Nine chaplains walked into a bar … which sounds like the lead-in to a really bad joke. It’s a true story, though. I’ve been hanging out with hospital chaplains this summer, and when a bunch of us wanted to find an affordable, decent lunch in relaxing surroundings after a long morning meeting in the East End, Austin’s emerged as a convenient and decent dining option.
An out-of-towner piped up as we rolled into the large parking lot of the free-standing eatery and watering hole near Holiday Manor: “I haven’t heard of this chain.” That would be because it is not a chain, as most locals know, although this was not an unreasonable mistake. The large, sprawling building with its expanses of glass, wood and brick, has a chain-y look, as does its sister restaurant closer in to town, KT’s.

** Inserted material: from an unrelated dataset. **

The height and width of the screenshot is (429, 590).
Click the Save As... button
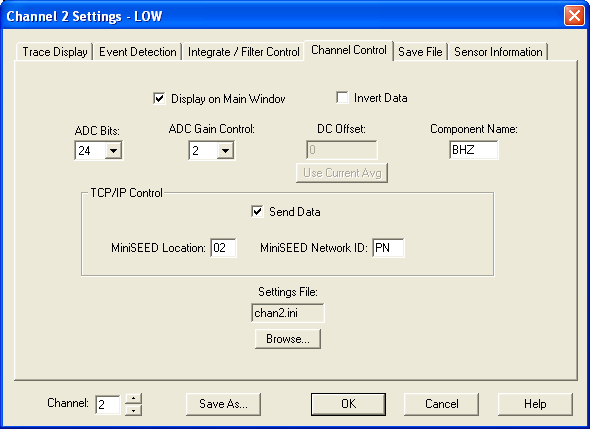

There’s a corporate look, too, to the large bar that forms a centerpiece for comfortable, casual dining rooms, the ample drinks selection and the professionally produced menu that ranges from queso and chips ($7.99) to a club sandwich ($8.99) or chicken pot pie ($9.99).
The menu calls the fare “Southern and regional cuisines with a contemporary touch.” It struck me as a slightly fancified, well-made cookery from a corporate kitchen intended to please a well-traveled Midwestern farm family that’s equally happy with country fried steak ($9.79) or grilled chicken alfredo ($12.49).
Appetizers (many of them salty, crunchy bar fare) and dinner salads range in price from $6.99 (for the house salad topped with bacon, eggs and toasted almonds) to $12.69 for the meal-in-itself bronzed salmon salad, which one of our party declared “a winner.” Soups are $2.89 for a cup, $3.89 for a bowl.
A dozen sandwiches are $7.99 (for a reuben) to $11.99 (for a prime rib-eye steak sandwich on French bread), while dinner entrees all come in under $20, topping out at the Maker’s Mark sirloin ($16.49) or classic rib-eye steak ($17.49).
Our pal Josh said the grilled ahi tuna sandwich, served medium as ordered, was just right, and our friend Melina applauded fried tilapia over wild rice ($7.99 on the special lunch/early dinner menu). A “Southwest pizza” app of artichokes, corn, red peppers, black olives and cheese on toasted tortilla ($7.99) pleased the vegetarians in the group, which was a good thing, since meatless options were few and far between.
Our boss picked up the tab. Bless him. Lunch shouldn’t set a body back more than $15 to $20, though.